Top of Dataset records
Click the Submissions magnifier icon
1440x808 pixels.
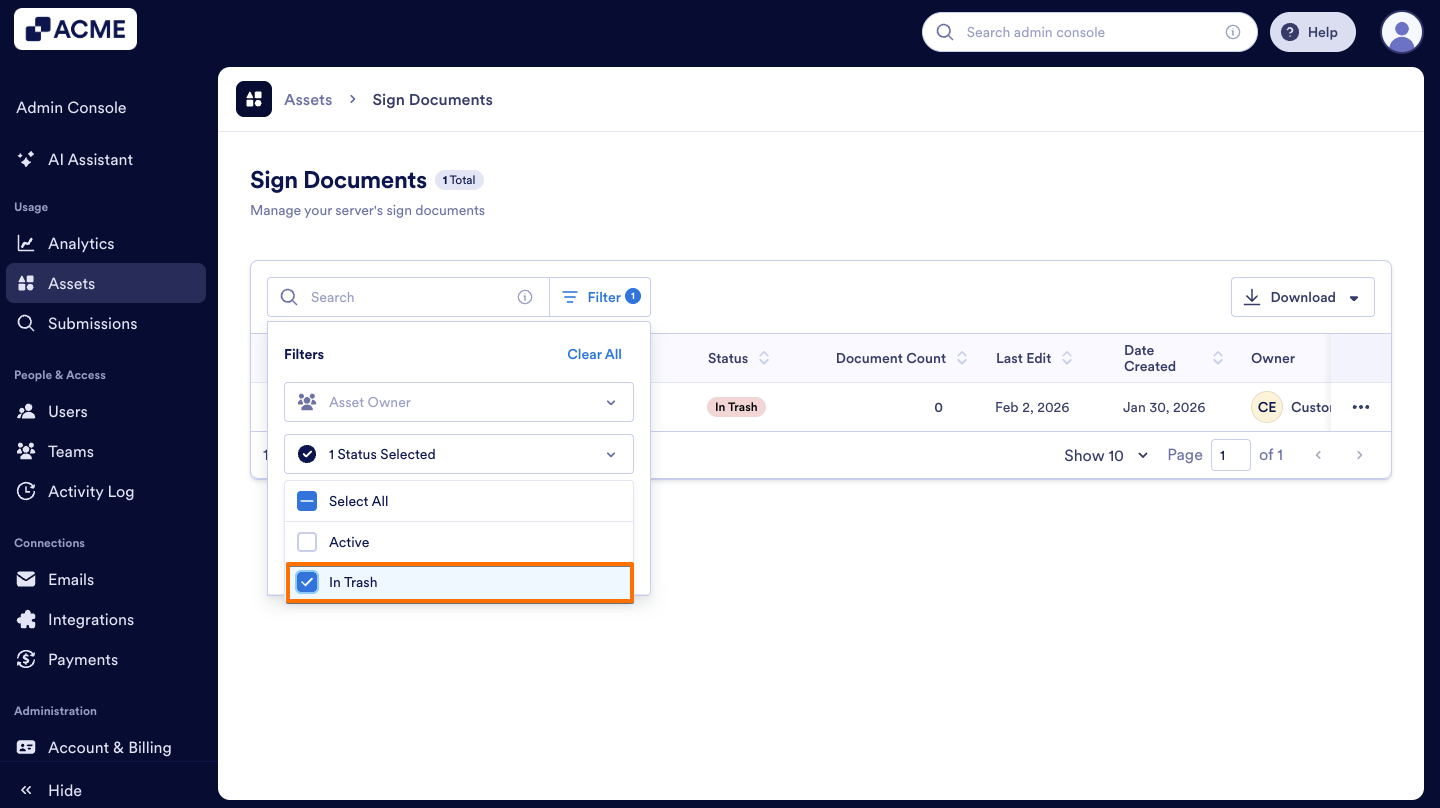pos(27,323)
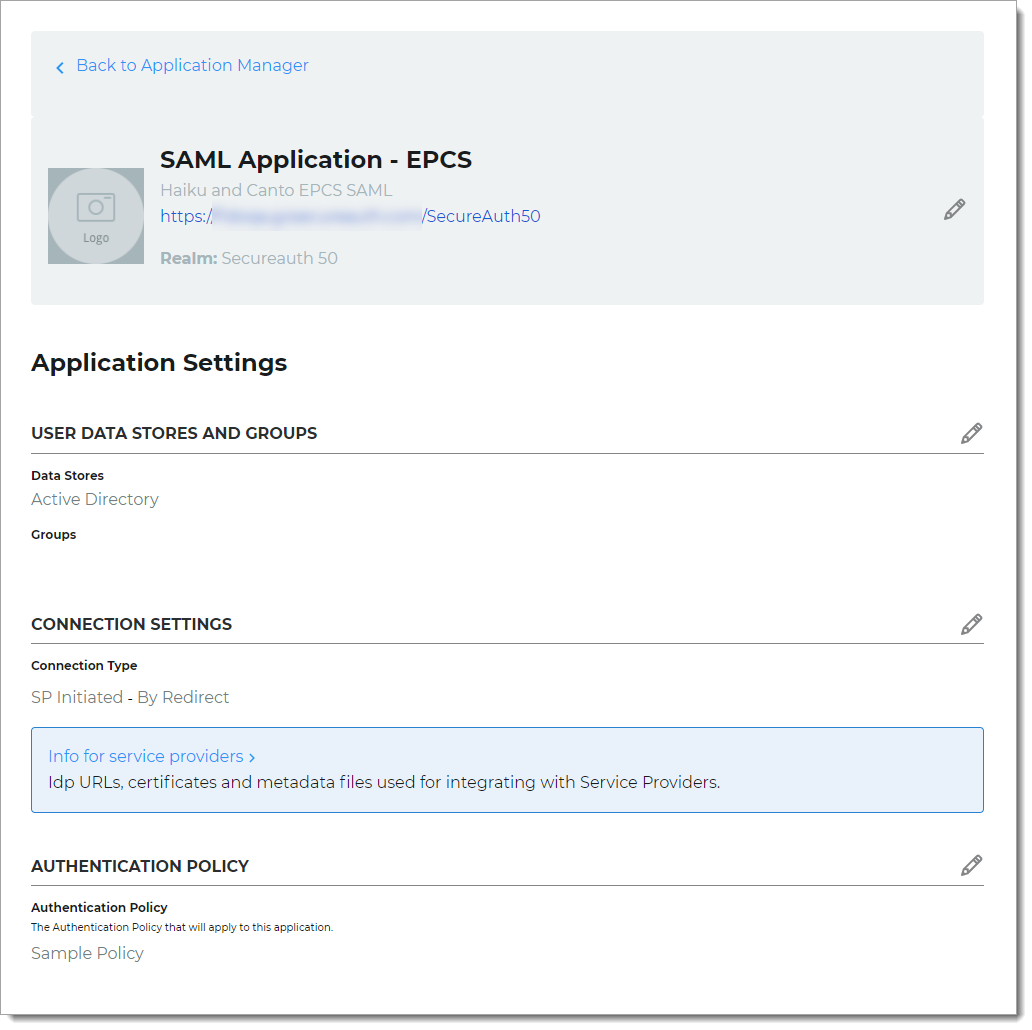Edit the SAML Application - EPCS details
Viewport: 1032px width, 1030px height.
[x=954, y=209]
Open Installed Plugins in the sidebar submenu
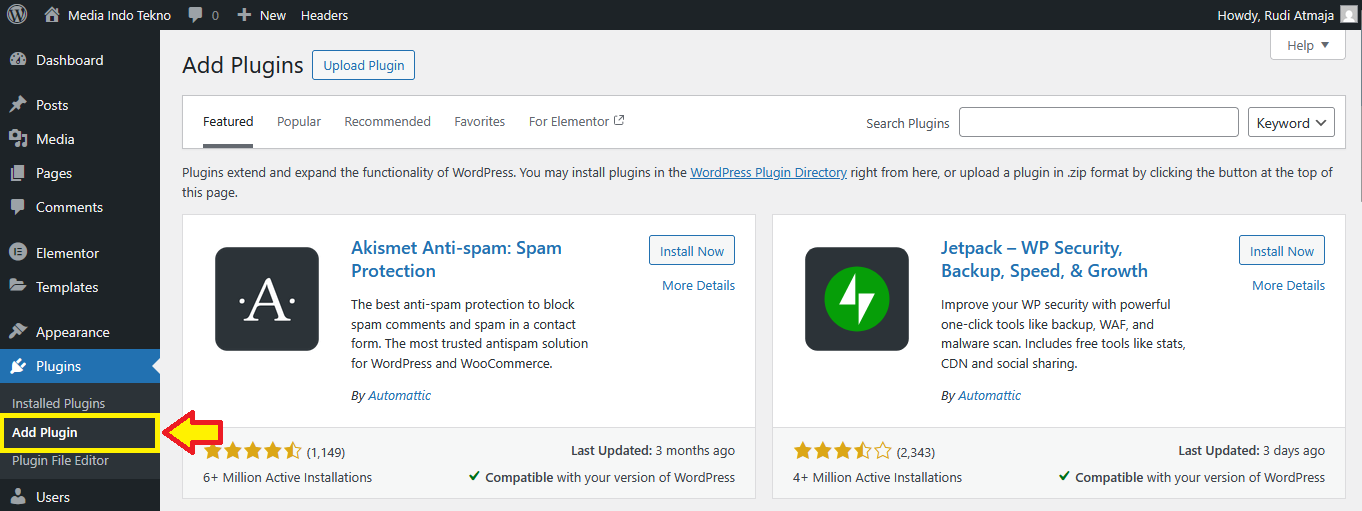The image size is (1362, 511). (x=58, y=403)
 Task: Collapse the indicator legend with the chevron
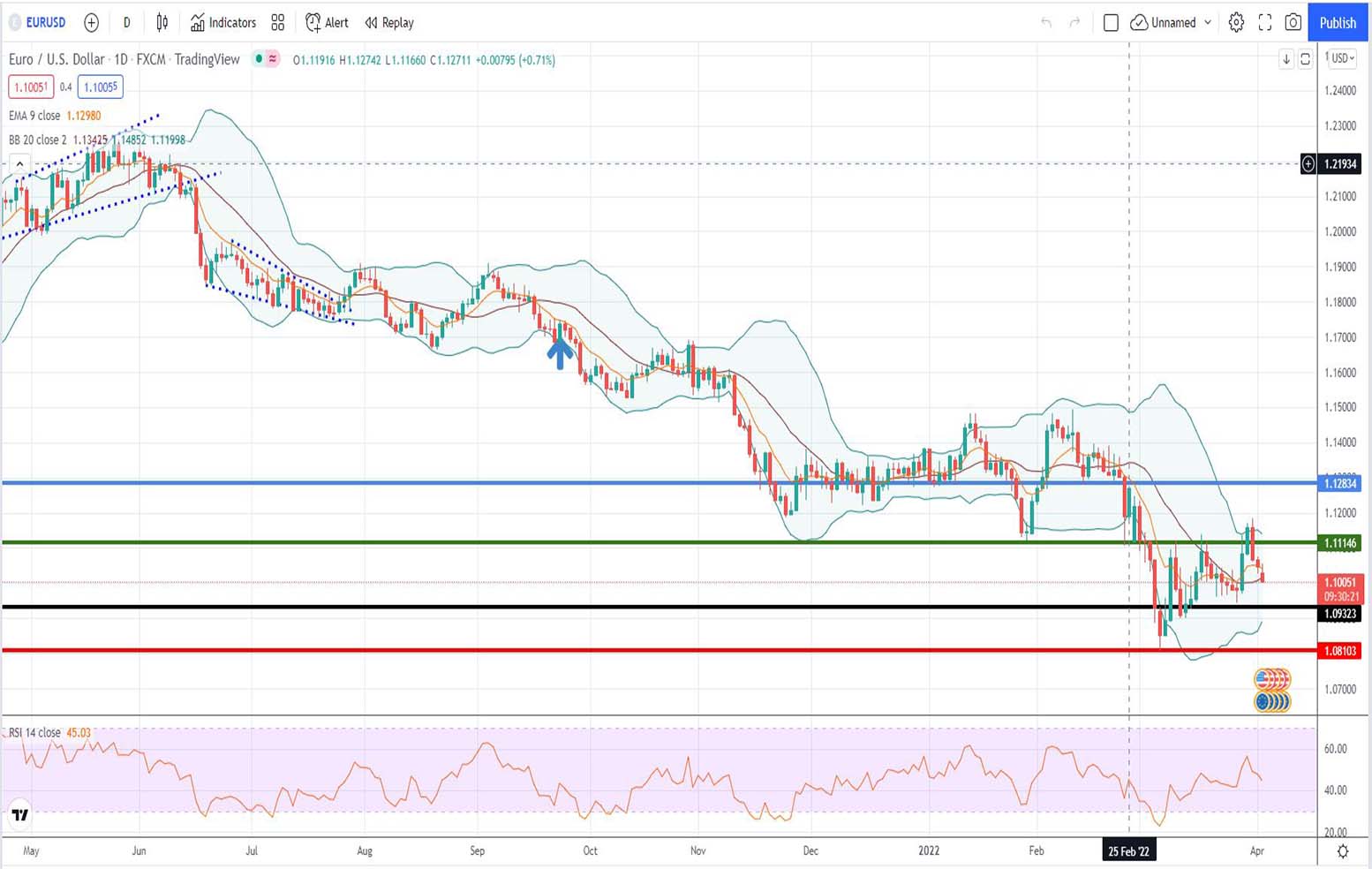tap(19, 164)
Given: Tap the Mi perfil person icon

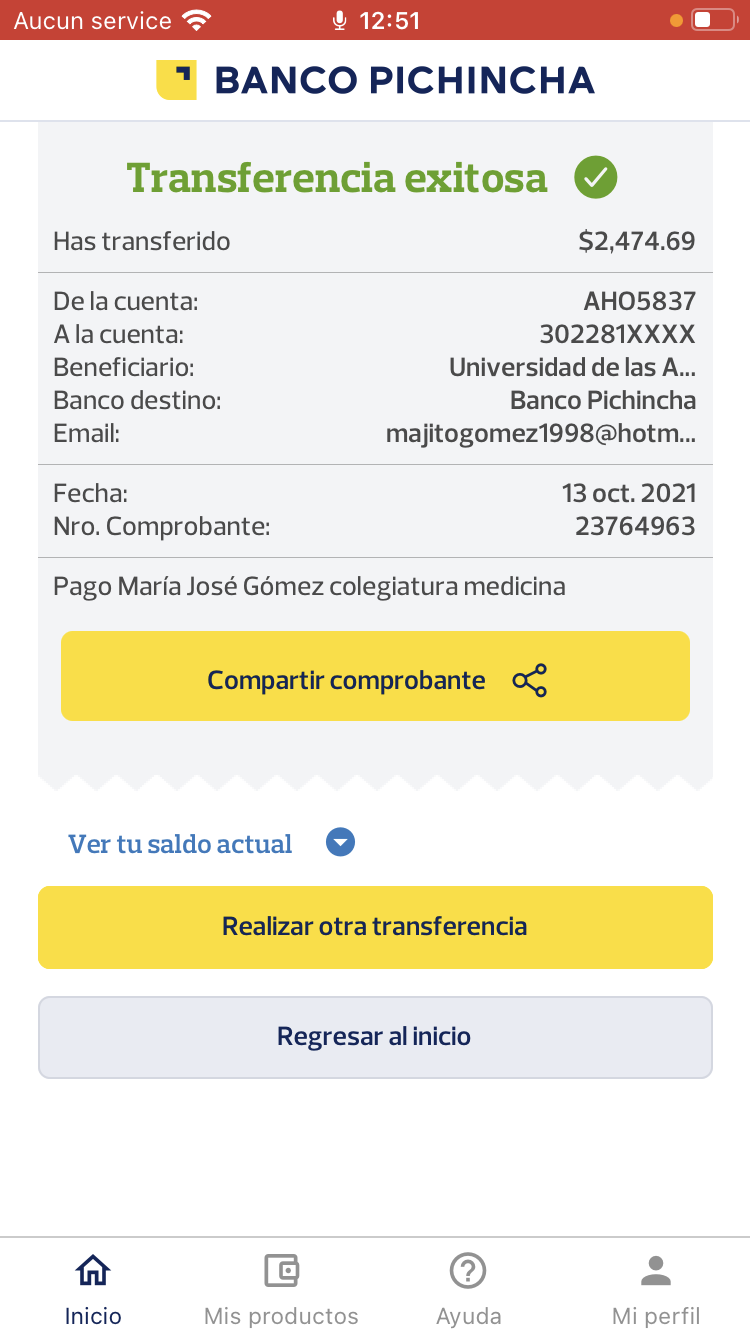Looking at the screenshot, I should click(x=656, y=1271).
Bottom of Dataset records
*How to complete this task*
Only those lines from the one containing "1440x808 pixels." to the end of the material above, retyped exactly and without pictures, belong in your reply.

*Exercise output*
1440x808 pixels.
pos(27,323)
Edit the SAML Application - EPCS details
Viewport: 1032px width, 1030px height.
[x=954, y=209]
Open Installed Plugins in the sidebar submenu
The image size is (1362, 511). (x=58, y=403)
 Task: Collapse the indicator legend with the chevron
tap(19, 164)
Given: Tap the Mi perfil person icon

Looking at the screenshot, I should click(x=656, y=1271).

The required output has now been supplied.